J&J unveils top pipeline prospects, with main focus on cancer

Johnson & Johnson has shone the spotlight on the most promising drugs in its pipeline, saying it plans to file 10 major drugs between now and 2023. The plans were among a day-long business review, which detailed the latest prospects being developed by Johnson & Johnson’s pharma unit, Janssen. Included on the list are the company’s two big approvals this year – Spravato (esketamine) nasal spray for treatment-resistant depression, and Balversa (erdafitinib).

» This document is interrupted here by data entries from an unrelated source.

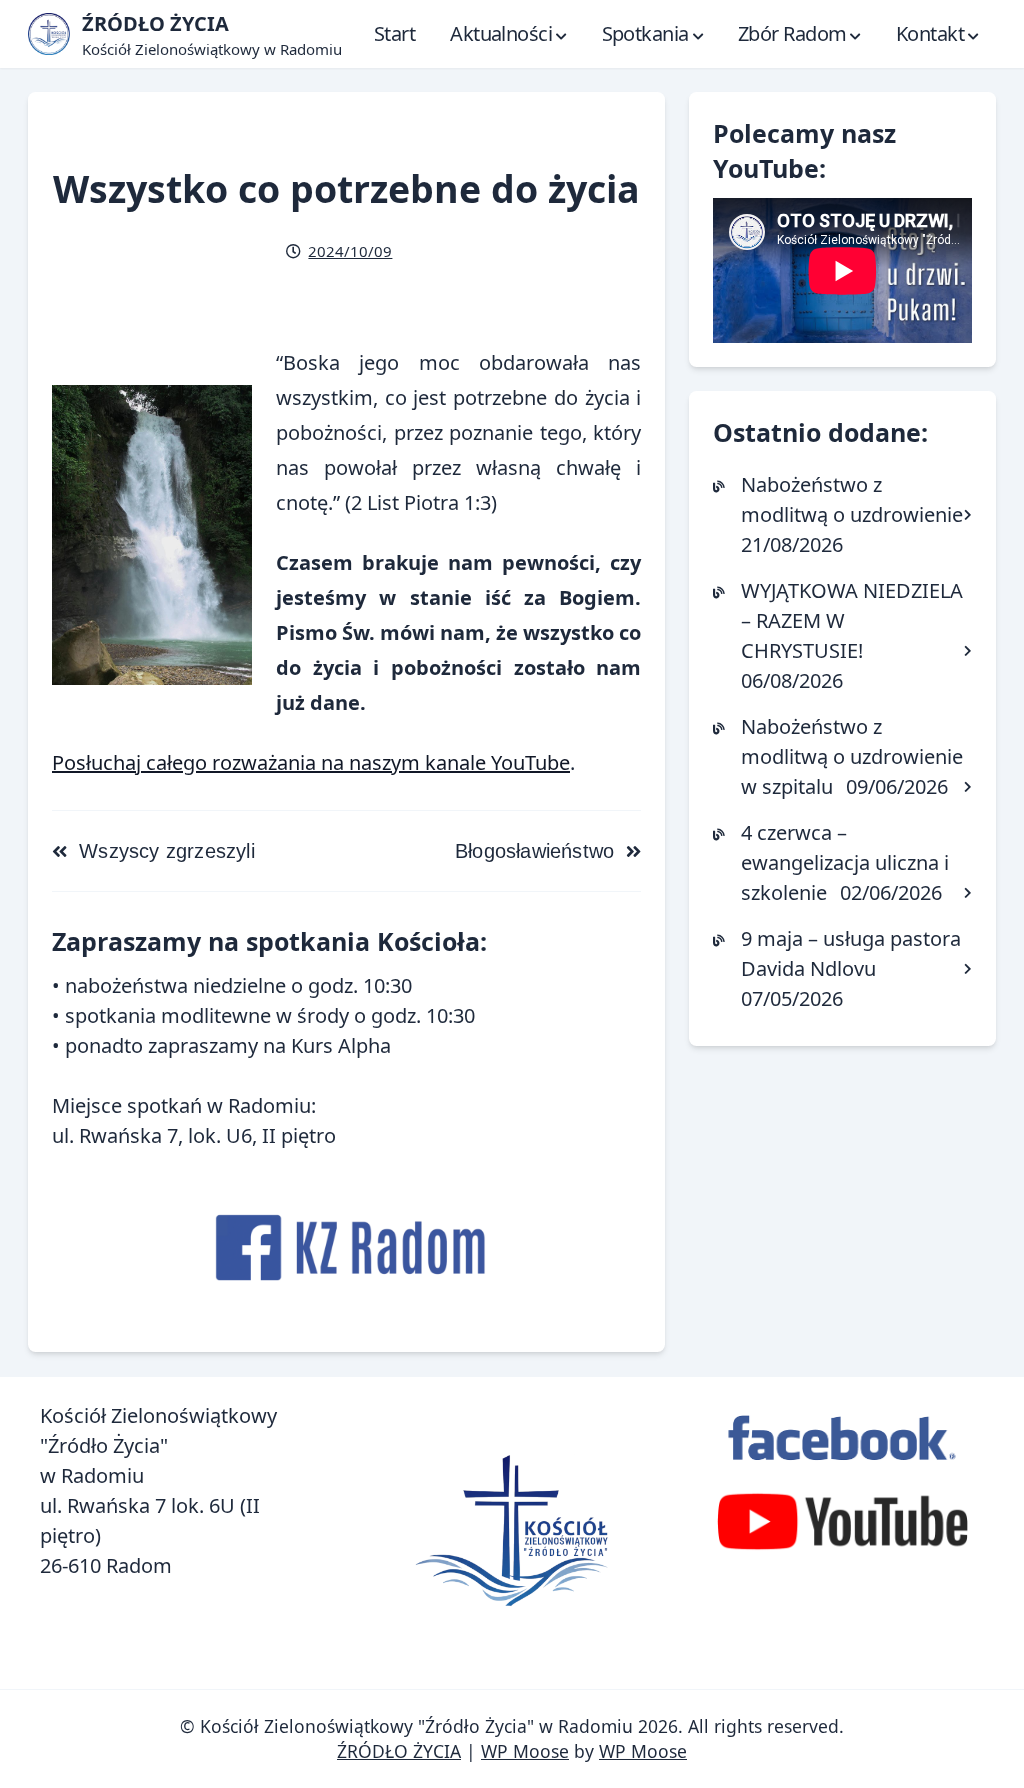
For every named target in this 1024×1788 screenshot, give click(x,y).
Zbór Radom (792, 33)
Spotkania (645, 33)
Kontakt (930, 33)
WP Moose (525, 1751)
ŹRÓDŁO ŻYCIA (399, 1751)
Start (394, 33)
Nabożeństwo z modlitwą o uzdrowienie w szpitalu (852, 756)
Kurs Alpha (341, 1045)
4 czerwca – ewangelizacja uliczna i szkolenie (845, 862)
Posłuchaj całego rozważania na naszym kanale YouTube (311, 762)
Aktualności (501, 33)
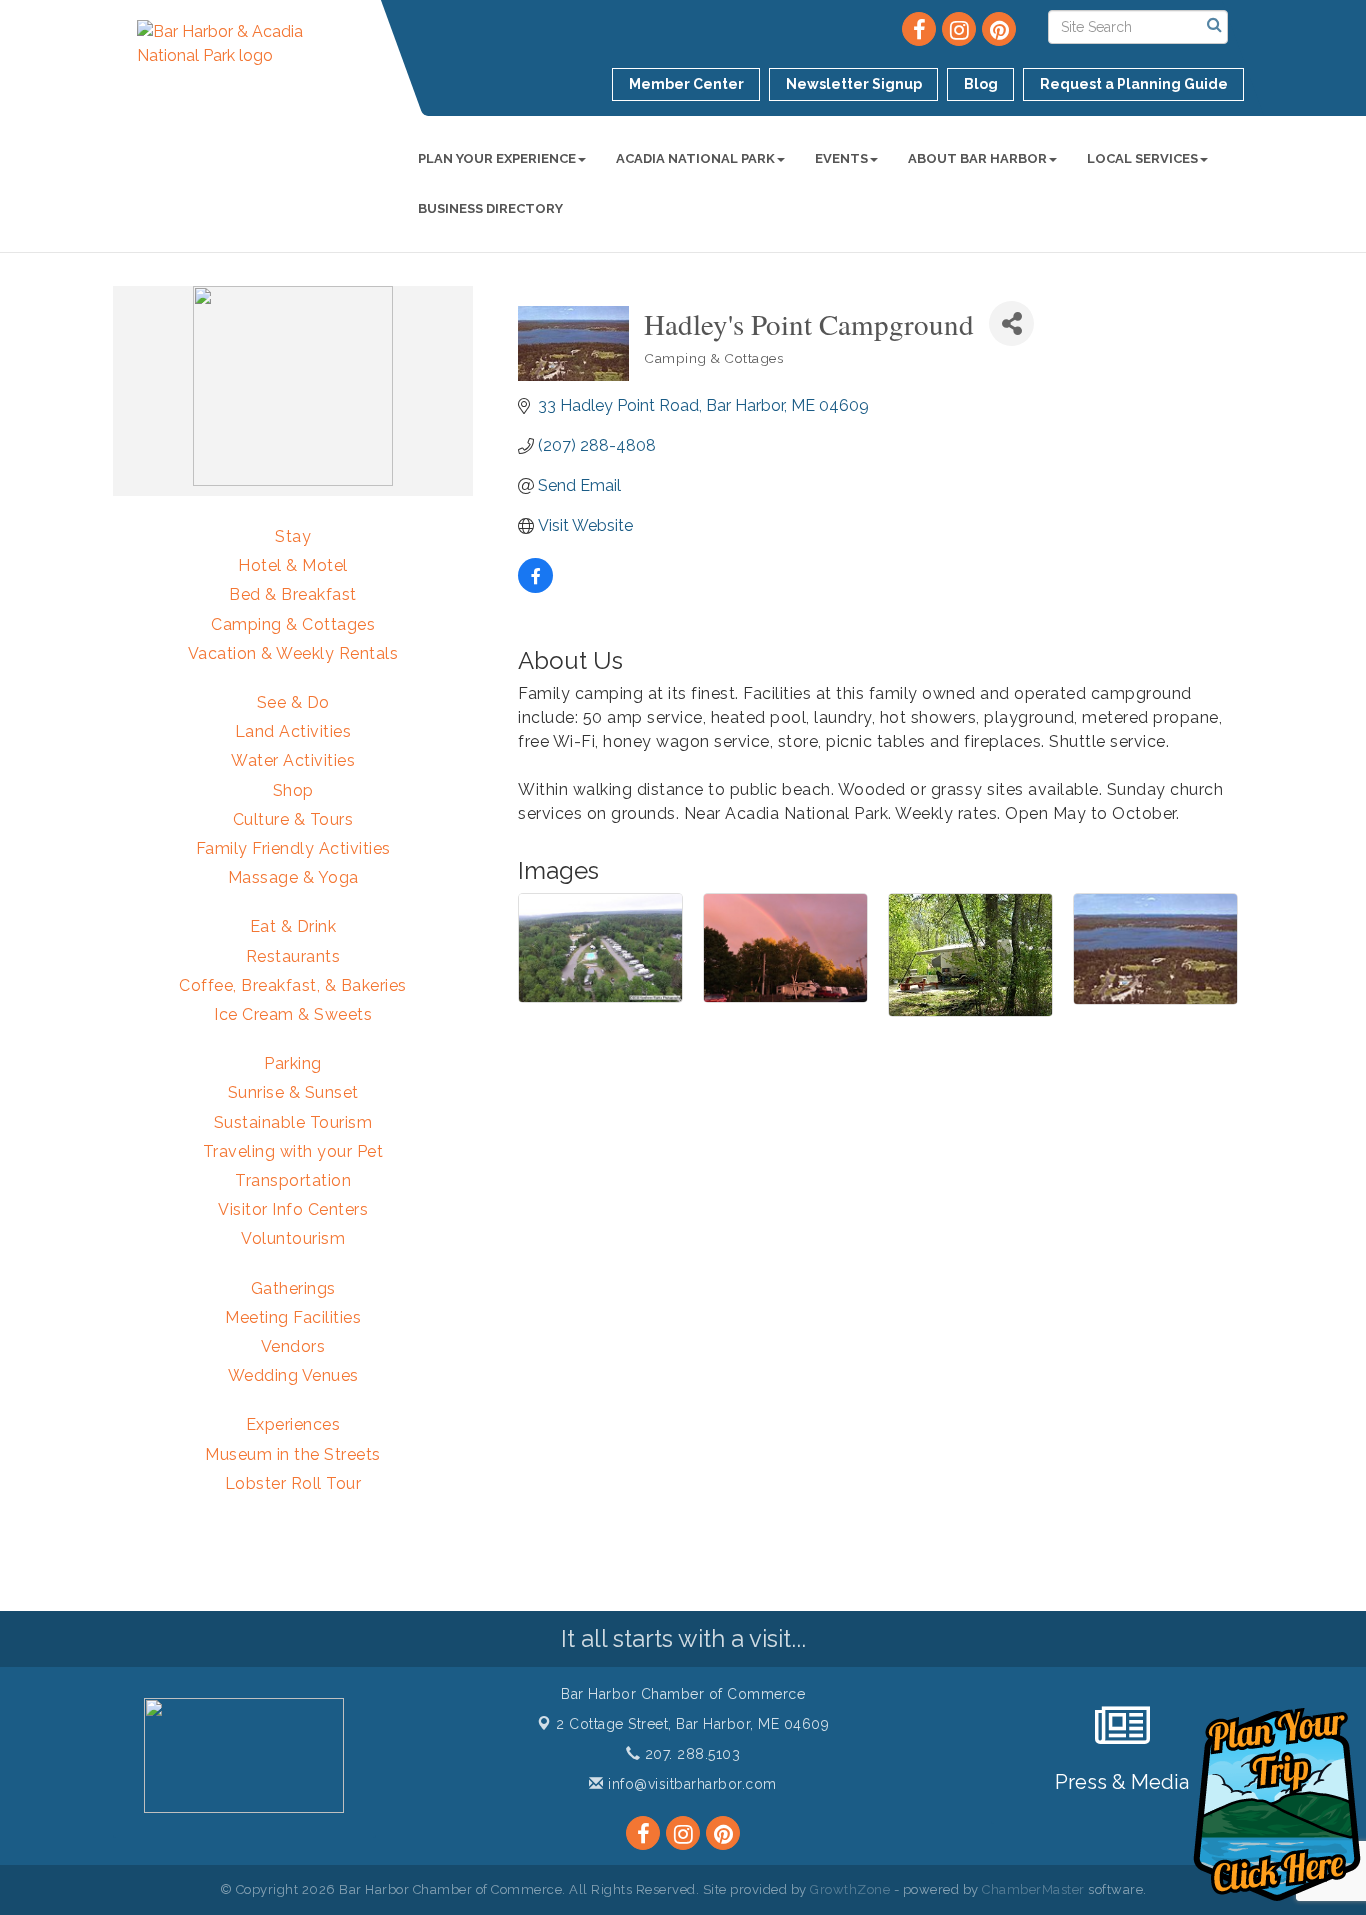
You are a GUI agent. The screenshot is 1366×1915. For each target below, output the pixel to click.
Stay (293, 536)
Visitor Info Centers (293, 1209)
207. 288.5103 (690, 1754)
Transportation (293, 1180)
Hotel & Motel (293, 565)
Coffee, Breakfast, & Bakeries (293, 985)
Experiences (293, 1424)
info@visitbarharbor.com (690, 1784)
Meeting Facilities (293, 1317)
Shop (293, 790)
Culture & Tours (293, 819)
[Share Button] (1011, 323)
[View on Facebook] (535, 587)
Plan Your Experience (497, 158)
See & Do (293, 702)
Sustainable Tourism (293, 1122)
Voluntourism (293, 1238)
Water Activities (293, 760)
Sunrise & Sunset (293, 1092)
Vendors (293, 1346)
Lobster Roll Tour (293, 1483)
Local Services (1142, 158)
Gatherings (293, 1288)
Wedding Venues (293, 1375)
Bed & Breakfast (293, 594)
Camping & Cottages (293, 624)
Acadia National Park (695, 158)
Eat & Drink (293, 926)
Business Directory (490, 208)
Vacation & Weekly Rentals (293, 653)
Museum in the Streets (293, 1454)
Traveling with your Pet (293, 1151)
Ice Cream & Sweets (293, 1014)
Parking (293, 1063)
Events (841, 158)
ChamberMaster (1033, 1889)
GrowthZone (850, 1889)
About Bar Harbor (977, 158)
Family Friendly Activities (293, 848)
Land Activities (293, 731)
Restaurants (293, 956)
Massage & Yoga (293, 877)
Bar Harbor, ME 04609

Among the six cancer drugs on the list is the PARP drug niraparib, originally developed by Tesaro, but acquired by GlaxoSmithKline and already approved in breast cancer. The two big pharmas are now developing the drug jointly in prostate cancer as a result of a collaboration agreement between Tesaro and J&J signed in April 2016 before the GSK buyout early this year. J&J also has its own CAR-T therapy – JNJ-4528 targets BCMA, which has sprung from a partnership with China’s Legend Biotech signed in December 2017. The European Medicines Agency last month designated the drug as a “priority medicine” (PRIME), meaning the regulator will fast track it through clinical development and grant a fast review if clinical data looks strong enough. Also in cancer there is lazertinib, an EGFR tyrosine-kinase inhibitor in development for non-small cell lung cancer.